Job Description
Software Engineering Manager II, Site Reliability Engineering
Job Summary: Lead a team of engineers to design, build, and maintain large-scale distributed systems, ensuring high availability, scalability, and performance.
Job Description:
As a Software Engineering Manager II, you will lead a team of engineers to design, build, and maintain large-scale distributed systems, ensuring high availability, scalability, and performance.
You will be responsible for owning end-to-end availability and performance of key services, building automation to prevent problem recurrence, and leading by example, mentoring the team, and establishing credibility through quality technical execution.

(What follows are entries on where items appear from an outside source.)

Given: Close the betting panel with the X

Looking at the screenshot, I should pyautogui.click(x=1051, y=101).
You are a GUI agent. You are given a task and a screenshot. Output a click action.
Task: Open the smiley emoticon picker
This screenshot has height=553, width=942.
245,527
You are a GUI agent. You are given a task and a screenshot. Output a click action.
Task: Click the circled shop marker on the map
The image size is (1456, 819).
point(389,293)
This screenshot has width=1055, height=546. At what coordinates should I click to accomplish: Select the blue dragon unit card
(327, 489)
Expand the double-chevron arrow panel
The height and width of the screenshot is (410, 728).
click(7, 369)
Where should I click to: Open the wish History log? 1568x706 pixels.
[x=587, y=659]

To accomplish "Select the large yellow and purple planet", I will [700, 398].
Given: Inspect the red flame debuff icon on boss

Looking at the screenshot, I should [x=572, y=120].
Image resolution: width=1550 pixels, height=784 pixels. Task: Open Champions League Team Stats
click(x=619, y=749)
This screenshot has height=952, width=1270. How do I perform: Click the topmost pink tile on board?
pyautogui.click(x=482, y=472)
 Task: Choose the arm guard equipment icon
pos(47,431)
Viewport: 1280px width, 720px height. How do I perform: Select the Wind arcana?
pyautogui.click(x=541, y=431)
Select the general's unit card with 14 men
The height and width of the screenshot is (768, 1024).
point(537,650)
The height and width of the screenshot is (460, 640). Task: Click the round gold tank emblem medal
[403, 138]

Key Responsibilities:- Lead a team of Software/Systems Engineers on projects for users and be directly responsible for uptime
- Own end-to-end availability and performance of key services and build automation to prevent problem recurrence
- Automate response to all non-exceptional service conditions
- Lead by example, mentor the team, and establish credibility through quality technical execution
- Manage on-call rotations across continents, using a follow-the-sun model
- Design, write, and deliver software to improve the availability, scalability, latency, and efficiency of Google's services
Requirements:- Bachelor's degree in Computer Science, a related field, or equivalent practical experience
- 8 years of experience with data structures or algorithms
- 5 years of experience with software development in one or more programming languages
- 3 years of people management experience, and experience designing, analyzing, and troubleshooting distributed systems
- Experience working in computing, distributed systems, storage, or networking
- Expertise in designing, analyzing, and troubleshooting large-scale distributed systems
- Ability to debug, optimize code, and to automate routine tasks
- Systematic problem-solving approach, coupled with effective communication skills
About the Company:
Google is a global company that combines software and systems engineering to build and run large-scale, massively distributed, fault-tolerant systems.
Our Site Reliability Engineering (SRE) team ensures that Google's services have reliability, uptime appropriate to users' needs, and a fast rate of improvement.
We promote a culture of diversity, intellectual curiosity, problem solving, and openness, and encourage collaboration, thinking big, and taking risks in a blame-free environment.